The Handle

The Handle

Rating

9.0

The Pequod Review:

In The Handle, book #8 in the series, Parker is engaged by the Outfit (with encouragement from the US government) to knock off a remote island casino in the Gulf of Mexico, fifty miles south of Galveston. The actual theft is a good one but it's Richard Stark's prose that especially shines. Here he describes Parker's accomplice, the actor-turned-thief Alan Grofield:

There was an air of dark energy around Grofield, a nervous predatory pacing. He wasn’t a man who liked to be still. In his acting work he was most often cast as a heavy, either a villain or some sort of sick weakling, and he himself was proudest of his performance as Iago, a lean and sensual and catlike Iago, in a tent theater production of Othello in Racine, Wisconsin. Had he gone to Hollywood he would have made his fortune in television, and he knew it, but television was not for him. He was dedicated, sincere, juvenile; only the legitimate theater was worth the expenditure of true acting talent.

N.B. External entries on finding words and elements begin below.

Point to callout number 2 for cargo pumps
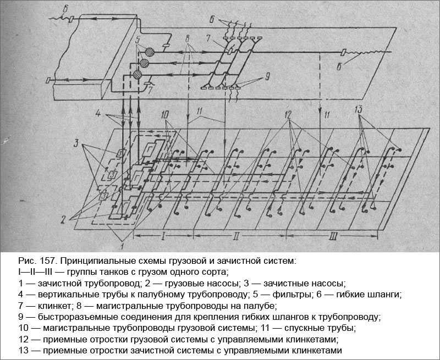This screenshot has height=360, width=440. pos(65,218)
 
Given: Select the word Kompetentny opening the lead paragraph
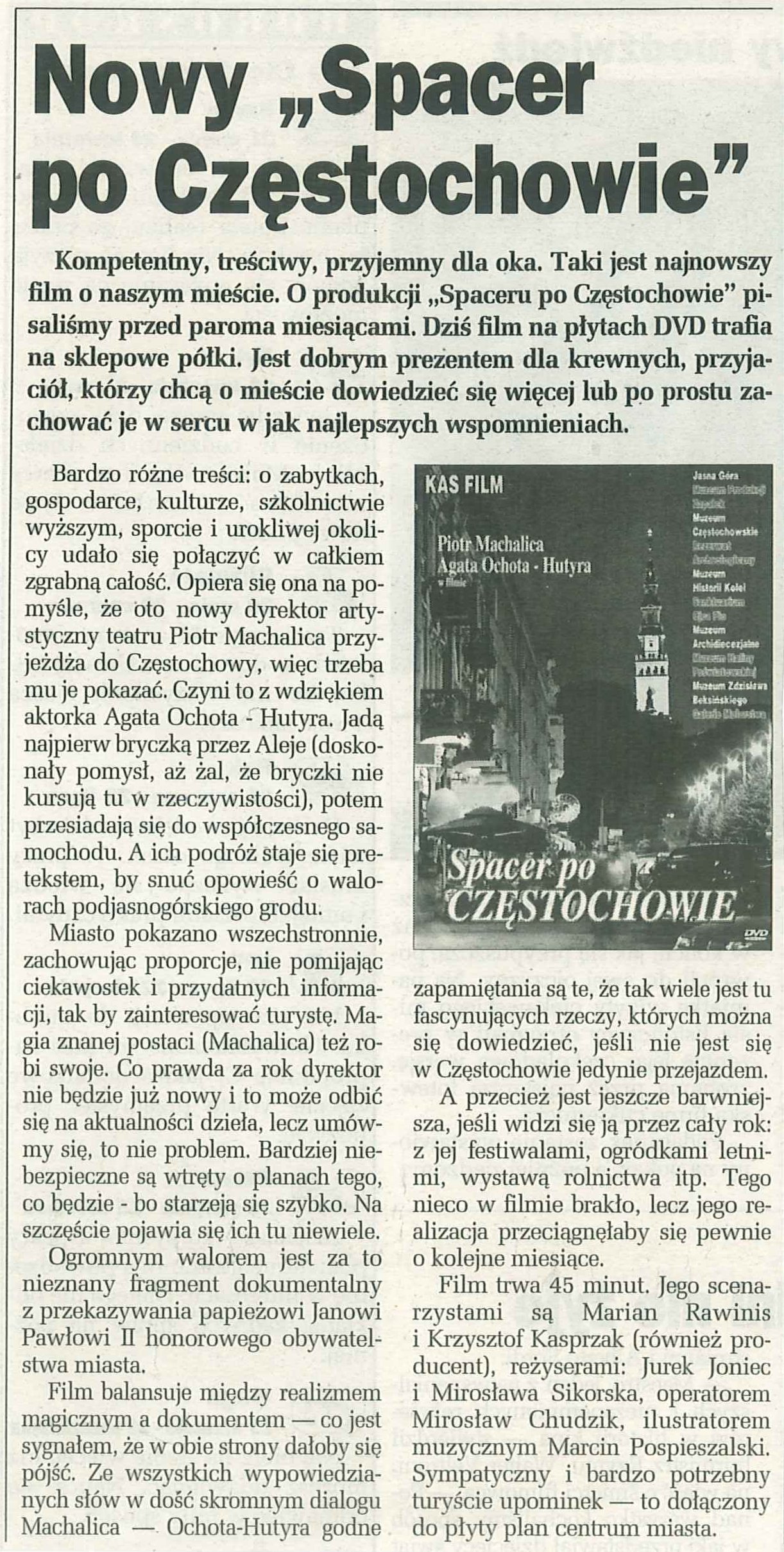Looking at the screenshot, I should pos(122,264).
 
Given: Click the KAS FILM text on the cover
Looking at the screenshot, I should pos(465,486).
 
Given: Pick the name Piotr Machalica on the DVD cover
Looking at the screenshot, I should pos(490,545).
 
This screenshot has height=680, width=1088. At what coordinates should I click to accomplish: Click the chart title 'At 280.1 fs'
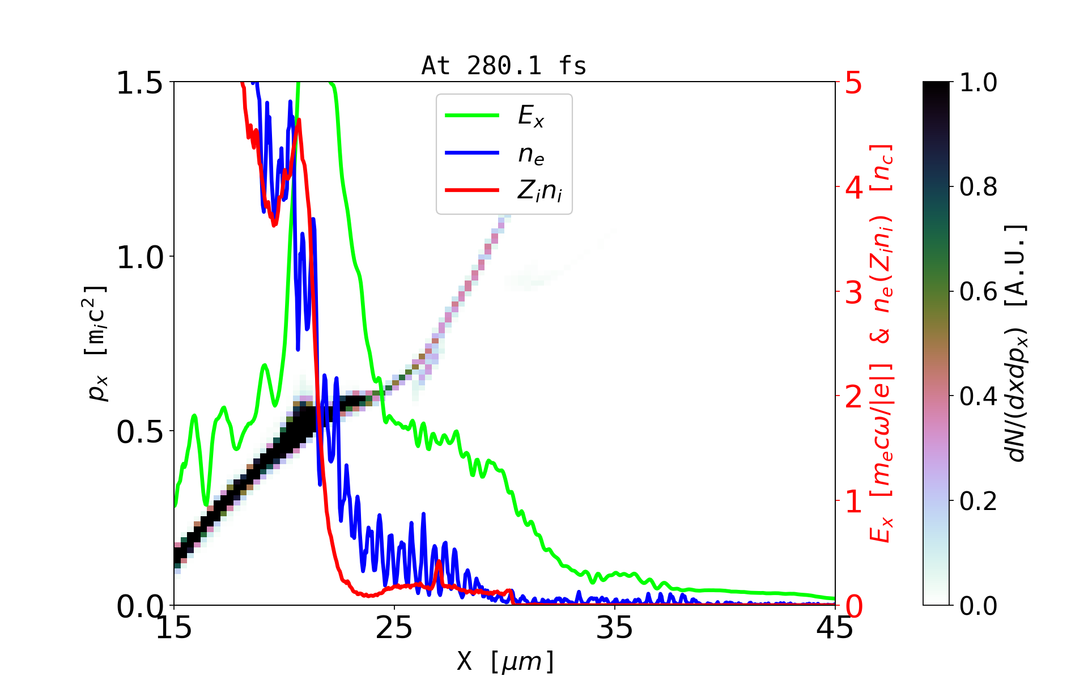point(504,66)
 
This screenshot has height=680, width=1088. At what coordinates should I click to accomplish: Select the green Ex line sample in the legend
point(472,116)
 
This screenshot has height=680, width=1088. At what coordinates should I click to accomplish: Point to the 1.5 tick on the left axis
point(139,83)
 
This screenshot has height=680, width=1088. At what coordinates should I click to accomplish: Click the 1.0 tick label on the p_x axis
point(139,258)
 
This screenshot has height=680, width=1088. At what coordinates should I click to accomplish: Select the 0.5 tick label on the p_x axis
point(139,432)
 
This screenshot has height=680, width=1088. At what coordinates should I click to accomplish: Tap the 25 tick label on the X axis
point(394,628)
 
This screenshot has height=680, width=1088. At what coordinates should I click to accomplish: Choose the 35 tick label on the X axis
point(615,628)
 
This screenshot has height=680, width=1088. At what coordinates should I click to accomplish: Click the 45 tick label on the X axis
point(835,628)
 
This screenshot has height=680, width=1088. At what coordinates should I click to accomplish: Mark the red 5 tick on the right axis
point(854,83)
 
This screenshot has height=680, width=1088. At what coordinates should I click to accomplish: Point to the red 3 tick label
point(854,292)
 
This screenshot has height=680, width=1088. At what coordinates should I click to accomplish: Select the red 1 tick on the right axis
point(854,502)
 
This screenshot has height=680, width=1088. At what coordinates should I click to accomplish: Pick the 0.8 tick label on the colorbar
point(978,187)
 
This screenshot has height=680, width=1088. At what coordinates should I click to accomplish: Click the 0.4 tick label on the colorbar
point(978,397)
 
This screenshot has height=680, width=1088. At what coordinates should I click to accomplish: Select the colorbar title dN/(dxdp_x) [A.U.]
point(1017,343)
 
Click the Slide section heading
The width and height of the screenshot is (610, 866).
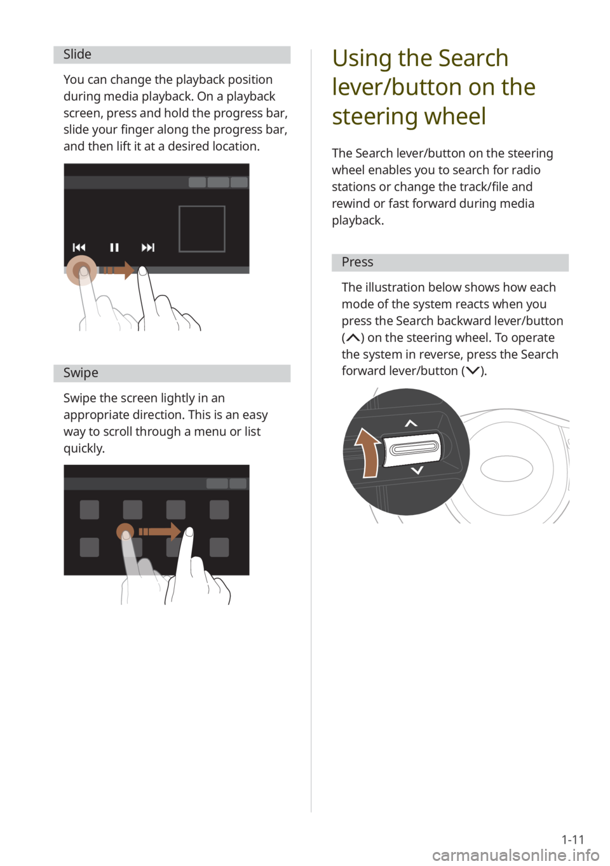(78, 55)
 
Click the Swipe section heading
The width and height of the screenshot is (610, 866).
(81, 373)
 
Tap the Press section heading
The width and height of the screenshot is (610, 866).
(357, 262)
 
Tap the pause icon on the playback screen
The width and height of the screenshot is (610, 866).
(114, 247)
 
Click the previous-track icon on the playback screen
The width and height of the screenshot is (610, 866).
(79, 247)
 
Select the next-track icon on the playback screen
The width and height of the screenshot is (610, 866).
(148, 247)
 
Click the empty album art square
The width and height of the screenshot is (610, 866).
(202, 229)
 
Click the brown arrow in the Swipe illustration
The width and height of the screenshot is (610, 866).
(159, 532)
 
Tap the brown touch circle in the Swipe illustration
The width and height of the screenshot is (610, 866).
(125, 532)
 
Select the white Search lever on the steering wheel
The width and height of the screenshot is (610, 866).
(412, 448)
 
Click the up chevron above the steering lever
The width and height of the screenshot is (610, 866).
(411, 423)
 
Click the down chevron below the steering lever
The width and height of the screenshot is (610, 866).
(417, 471)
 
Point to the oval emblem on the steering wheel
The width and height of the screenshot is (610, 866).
(506, 469)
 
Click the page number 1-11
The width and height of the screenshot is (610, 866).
(573, 839)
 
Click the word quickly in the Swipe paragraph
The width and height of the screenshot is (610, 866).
(84, 449)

There’s a good living in the legitimate theater for a very few, and a rotten living for a great multitude. Never having made it big, and being so weighed down with acting integrity it was unlikely he ever would make it big, Grofield was a member of acting’s underpaid multitude. But his other profession—the vocation he practiced every year or so with men like Parker and Salsa and Ross—supported him just fine, made it possible for him to remain an actor, keep his integrity, and still live as well as he wanted.

This is one of the better-written books in the entire Parker series.